Abstract
Platinum resistance in ovarian cancer continues to be an impediment to clinical effectiveness. While multiple alterations associated with platinum resistance have been proposed, mechanisms responsible for those alterations, particularly epigenetic alterations, are still under investigation. Epigenetic alterations, specifically epigenetic silencing induced by DNA methylation, to genes involved in drug response is a common occurrence in platinum resistance. We have previously published that activation of the Epidermal Growth Factor Receptor (EGFR) in ovarian cancer cells increases activity of DNA methyltransferases (DNMTs) and extended EGFR activation can also increase global DNA methylation. In a concurrent abstract, we show that acute cisplatin treatment activates the EGFR and increases DNMT activity. Our overarching hypothesis for this work is that the EGFR is a key player in the development of platinum resistance by its ability to regulate DNMT activity and DNA methylation and thereby could be a therapeutic target for preventing acquisition of platinum resistance during chemotherapeutic treatment. Here, we show data obtained using a cellular model of platinum resistance that we have generated in the lab. We show that OVCA 433 cells treated repeatedly with increasing doses of cisplatin acquire resistance and demonstrate resistance in a 3D model which is more indicative of the ovarian cancer cell microenvironment. These cisplatin resistant cells (CPR) also display significantly increased DNMT activity compared to passage control (non-resistant) cells, with modest increases in global DNA methylation. While hyperactivation of the EGFR is not observed in this chronic model of cisplatin treatment, we do see a significant decrease in Copper transporter 1 (CTR1) levels in CPR cells. CTR1 is particularly important in cisplatin drug uptake, thus we believe that platinum resistance in CPR cells is due to downregulation of CTR1 potentially by DNA methylation. Current studies are evaluating DNA methylation of CTR1 and other genes that may be contributing to the development of platinum resistance. Future studies inhibiting the EGFR during cisplatin treatment will be imperative in linking cisplatin induced EGFR activation to the changes in DNMT activity and methylation that we are observing in our model of platinum resistance. This work implicates EGFR driven alterations to DNMT activity and DNA methylation as a novel mechanism for development of platinum resistance.
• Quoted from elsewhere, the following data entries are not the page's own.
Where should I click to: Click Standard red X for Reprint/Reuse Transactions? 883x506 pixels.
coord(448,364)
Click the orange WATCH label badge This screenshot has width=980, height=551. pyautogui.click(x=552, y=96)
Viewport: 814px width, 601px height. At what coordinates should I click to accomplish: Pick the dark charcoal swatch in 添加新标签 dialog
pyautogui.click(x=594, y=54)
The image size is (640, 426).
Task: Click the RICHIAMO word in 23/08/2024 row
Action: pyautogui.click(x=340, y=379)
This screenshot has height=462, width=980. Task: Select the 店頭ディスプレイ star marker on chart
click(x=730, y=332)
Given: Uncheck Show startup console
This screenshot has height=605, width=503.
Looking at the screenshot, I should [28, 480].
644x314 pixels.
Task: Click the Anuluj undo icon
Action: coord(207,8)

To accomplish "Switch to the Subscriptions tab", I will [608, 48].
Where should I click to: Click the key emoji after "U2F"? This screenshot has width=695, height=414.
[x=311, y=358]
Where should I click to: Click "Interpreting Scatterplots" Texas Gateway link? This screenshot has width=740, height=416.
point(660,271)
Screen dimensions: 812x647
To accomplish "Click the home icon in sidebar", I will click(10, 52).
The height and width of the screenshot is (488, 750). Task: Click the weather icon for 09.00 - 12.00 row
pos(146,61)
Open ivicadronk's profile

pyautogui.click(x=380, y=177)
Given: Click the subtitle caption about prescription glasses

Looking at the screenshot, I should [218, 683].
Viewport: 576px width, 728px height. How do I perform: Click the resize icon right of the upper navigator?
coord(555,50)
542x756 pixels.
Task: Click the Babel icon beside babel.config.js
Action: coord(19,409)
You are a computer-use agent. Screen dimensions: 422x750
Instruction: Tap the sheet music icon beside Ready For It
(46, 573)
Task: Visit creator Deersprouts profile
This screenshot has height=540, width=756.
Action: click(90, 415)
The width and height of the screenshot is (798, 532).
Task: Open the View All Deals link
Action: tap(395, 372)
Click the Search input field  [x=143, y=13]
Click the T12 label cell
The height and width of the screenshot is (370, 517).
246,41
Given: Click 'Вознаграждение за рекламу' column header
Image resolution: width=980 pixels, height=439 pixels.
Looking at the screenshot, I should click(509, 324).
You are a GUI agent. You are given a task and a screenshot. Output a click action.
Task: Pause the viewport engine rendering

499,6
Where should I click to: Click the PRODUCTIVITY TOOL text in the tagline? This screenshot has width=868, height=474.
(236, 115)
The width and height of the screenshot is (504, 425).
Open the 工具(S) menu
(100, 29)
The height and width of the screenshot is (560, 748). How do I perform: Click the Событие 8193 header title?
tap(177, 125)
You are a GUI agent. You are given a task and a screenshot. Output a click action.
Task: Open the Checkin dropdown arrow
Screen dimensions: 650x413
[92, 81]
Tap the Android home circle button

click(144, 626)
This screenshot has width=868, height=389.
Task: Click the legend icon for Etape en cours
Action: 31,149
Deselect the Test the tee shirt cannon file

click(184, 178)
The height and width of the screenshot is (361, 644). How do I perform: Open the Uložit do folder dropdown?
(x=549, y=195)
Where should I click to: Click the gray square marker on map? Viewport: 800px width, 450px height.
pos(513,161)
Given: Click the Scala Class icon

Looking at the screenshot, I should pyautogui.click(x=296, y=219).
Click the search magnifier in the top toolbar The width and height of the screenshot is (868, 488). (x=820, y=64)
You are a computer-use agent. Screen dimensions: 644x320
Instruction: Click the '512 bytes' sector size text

Citation Format: Sabrina L. Samudio-Ruiz, Michaela L. Granados, Laurie G. Hudson. Epigenetic alterations associated with platinum resistance in an ovarian cancer cell model. [abstract]. In: Proceedings of the AACR Precision Medicine Series: Drug Sensitivity and Resistance: Improving Cancer Therapy; Jun 18-21, 2014; Orlando, FL. Philadelphia (PA): AACR; Clin Cancer Res 2015;21(4 Suppl): Abstract nr B46.